* [Aim]:
Turn the entries below into a numbered list, one line per item and no blank lines. Leave out the pictures.

* [Excerpted data]:
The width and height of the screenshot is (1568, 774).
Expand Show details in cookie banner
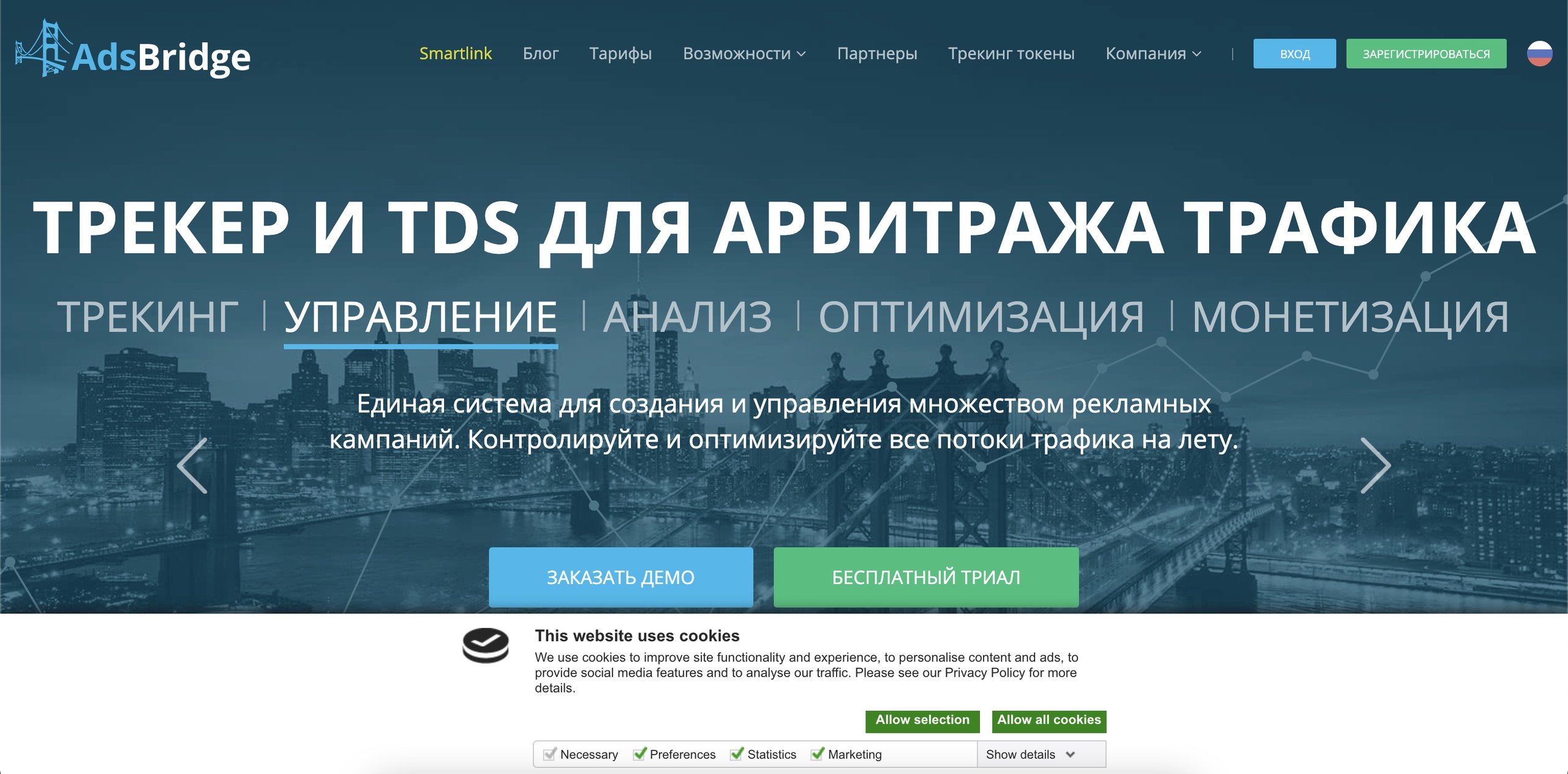coord(1030,754)
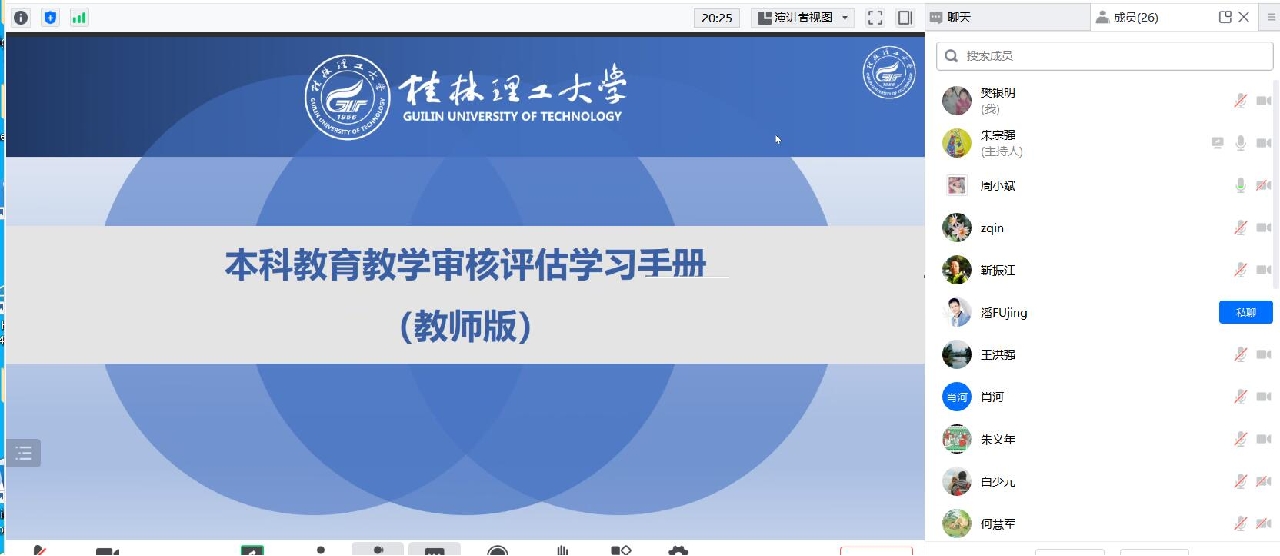This screenshot has height=556, width=1280.
Task: Open the slide outline list icon
Action: (24, 453)
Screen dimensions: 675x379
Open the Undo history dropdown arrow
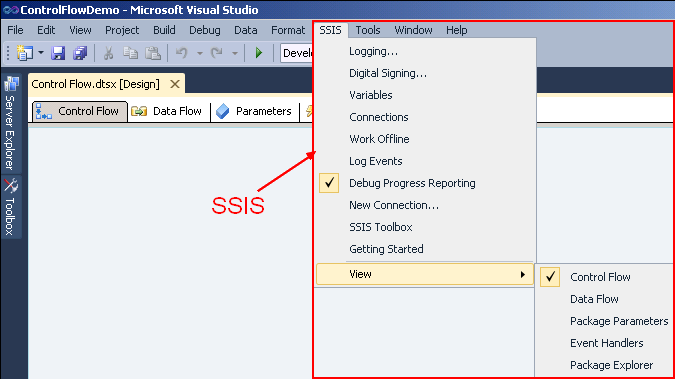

* [Full output]:
1. The width and height of the screenshot is (1568, 774).
2. Expand Show details in cookie banner
3. coord(1030,754)
4. This screenshot has height=556, width=1280.
5. Task: Open the slide outline list icon
6. Action: (24, 453)
7. Screen dimensions: 675x379
8. Open the Undo history dropdown arrow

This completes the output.